Texas AG Ken Paxton | Image by Bob Daemmrich, Texas Tribune

Members of the Texas House have voted to impeach Attorney General Ken Paxton.

The final votes were 121 in favor, 23 against, and two who were present but not voting.

The House leadership only allowed four hours in total for discussion on the impeachment, further leading to accusations of rushing the vote and political targeting.

Those who urged their colleagues not to support impeachment included Representatives John Smithee (R-Amarillo), Tony Tinderholt (R-Arlington), Richard Hayes (R-Denton), Brian Harrison (R-Midlothian), Mike Schofield (R-Katy), Harold Dutton (D-Houston), Nate Schatzline (R-Fort Worth), and Travis Clardy (R-Nacogdoches).

The opponents of the impeachment highlighted the abbreviated process and the secretive investigation. They pointed to the fact that the process for impeaching Attorney General Paxton was radically different from previous impeachments.

Reps. Jeff Leach (R-Plano), Terry Canales (D-Edinburg), and the members of the House General Investigating Committee all successfully urged the members to vote to impeach.

The matter now goes to the State Senate, where Paxton will have an opportunity to defend himself. If convicted by the Senate, he will be removed from office.

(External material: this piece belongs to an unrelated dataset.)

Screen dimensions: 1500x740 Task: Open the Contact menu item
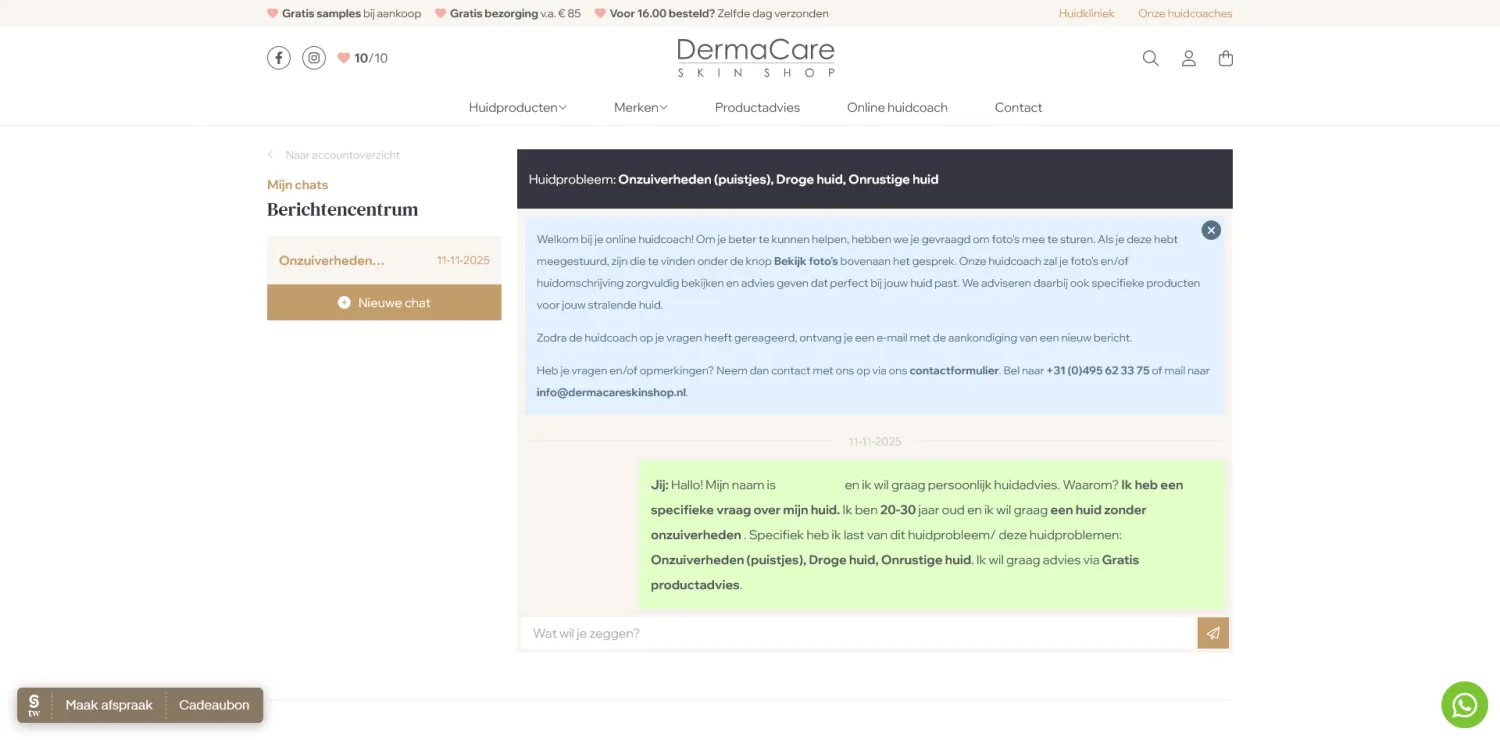(1018, 107)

The event represents a significant and sudden shift in the dynamics of the state government. Paxton has been attorney general since 2015 and was a state senator for two years prior. His wife, Sen. Angela Paxton (R-McKinney), currently holds a seat in the chamber that will try her husband.

The 20 articles of impeachment submitted by General Investigating Committee Chair Rep. Andrew Murr (R-Junction) claim that Paxton repeatedly disregarded his official duty, abusing his office to protect and benefit a political donor by terminating whistleblowers in violation of state law. In addition, Paxton allegedly concealed Department of Public Safety records in the furtherance of wrongdoing.

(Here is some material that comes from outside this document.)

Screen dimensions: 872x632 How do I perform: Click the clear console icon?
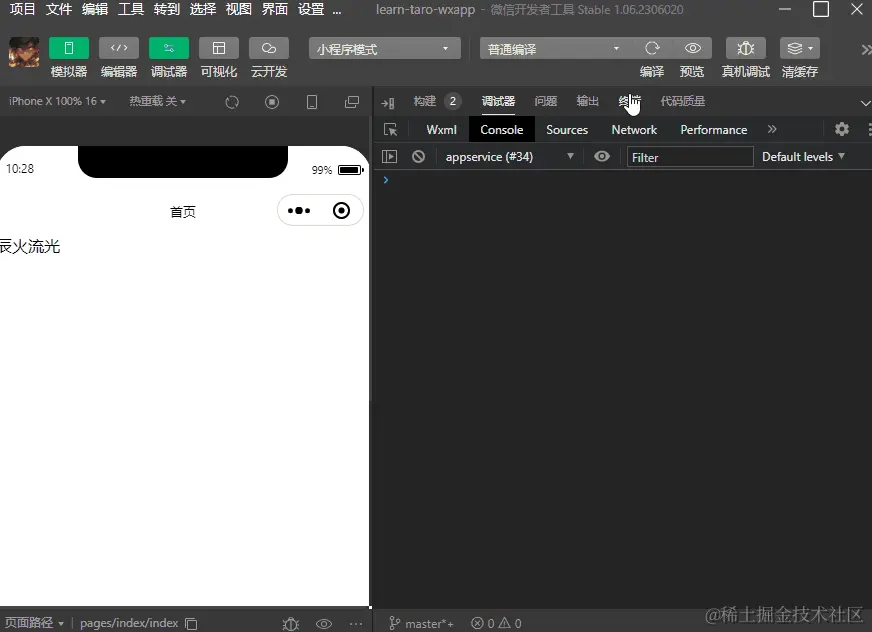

Furthermore, the articles claim that Paxton misapplied public resources during his legal battle with the whistleblowers by entering “into a settlement agreement with the whistleblowers that provides for payment of the settlement from public funds.”

Paxton had requested that the Texas Legislature pay the $3.3 million settlement, but House Speaker Dade Phelan (R-Beaumont) opposed such use of taxpayer funds, as previously reported by The Dallas Express.

The impeachment articles also claim that Paxton and a political donor, Nate Paul, engaged in a bribery scheme in which Paul provided financial favors (such as renovating Paxton’s home and providing a job to his alleged mistress) in return for legal favors (beneficial opinions and legal coverage).

In several articles of impeachment, the House also pointed to the longstanding indictment of Paxton by a Collin County grand jury on securities fraud charges from way back in 2015. The House also accused him of dereliction of duty, being unfit for public office, and abusing the public trust.

Before the House General Investigating Committee’s first hearing, Paxton had publicly called for Phelan to resign on the grounds that Phelan was allegedly drunk while presiding over the House. Video footage had gone viral the preceding weekend, showing Phelan slurring his words and appearing unsteady on his feet.

To date, Phelan has not offered an explanation of the incident, refusing to answer whether or not he was drunk or suffering from a medical episode. Since then, an additional six minutes of recordings have been released that show Phelan struggling to speak, stoking claims that he has been regularly intoxicated while on the floor.

A transcript of the House General Investigating Committee’s hearings on Paxton can be reviewed here.

Following the vote, the now-impeached Paxton denounced the process as “illegal, unethical, and profoundly unjust.”

“I look forward to a quick resolution in the Texas Senate, where I have full confidence the process will be fair and just,” he added.

The future of Paxton’s political career now rests in the Texas Senate’s hands. A two-thirds vote will be required for a conviction.